The topic of conversation was the upcoming election, and whom the Last Lost County Country might send to the State Legislature. Donnel was a burned-in-hell Democrat, and he knew he probably should not have said anything, since most of the others in the bar were not Democrat, though their scars of damnation—even the wounds of the evangelical Libertarians—were probably just as seared as Donnel’s. But Donnel had never been one to let the convention of not speaking about religion and politics in polite society stop him. Besides he did not consider a bar to be polite society. And further-besides, Eddy was running unopposed—so any conversation about him was not politics. It was gossip.
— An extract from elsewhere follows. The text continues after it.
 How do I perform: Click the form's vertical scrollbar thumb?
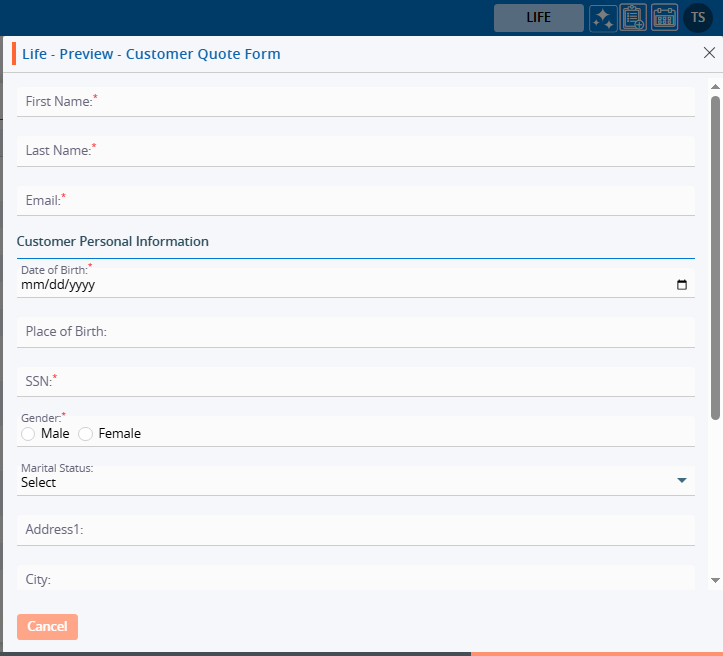[x=715, y=257]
“It isn’t flair I vote for, by damn” asserted Willie Osbroken. “It’s character and no taxes, and Eddy has those coming out the wazooo.” He slammed his empty can of Blue Light on the bar and indicated to Madeline Frozier he wanted a new one.
“You don’t work enough to pay any taxes anyway, Willie.” Madeline Frozier grinned when she slid him his poison. Willie hiccuped and slugged back half the can.
This has to be said about Madeline. She tended bar and waited tables because she had three kids whose father she had ditched as a waste of armchair space in the double-wide. She also read people’s character like magazines, and knew that as a woman and as the barkeep, she could, with her ample bosom and her smile, say pretty much anything to the male losers among her clientele and they would think she was joking or was otherwise not being serious. Some time after Eddy Tomplinson left Pruddy for thirty-something Darlene, Madeline had told him “Well, at least you had kids with Pruddy.” It was only after he sobered up that Eddy thought maybe Maddy had been referring to his eight years of barren marriage to Darlene as much as his youthful virility with Pruddy. But he could never be sure.
The only other person in the bar that afternoon was Selly Lassner. Selly is the person who had asked Donnel what he thought of Eddy Tomplinson. He asked mostly as a joke and partly to hear just how his friend, Donnel, would say he thought Tomplinson was an ass. Eddy Tomplinson being an ass was pretty much common knowledge.
“And just what you think of our flairing and odoriferous incumbent,” Selly said to Maddy.
“There may be a smell,” Maddy grinned, ” But flairing is not the right ‘f’ word.”
“A rose by any other name. . . .” Donnel said.
“Besides the flair I’m writing-in is Donnel,” Maddy said. She wasn’t smiling.
“We are doomed,” Donnel said.
“And damned,” Selly said. He raised his beer can in salute. Donnel touched it with his mug.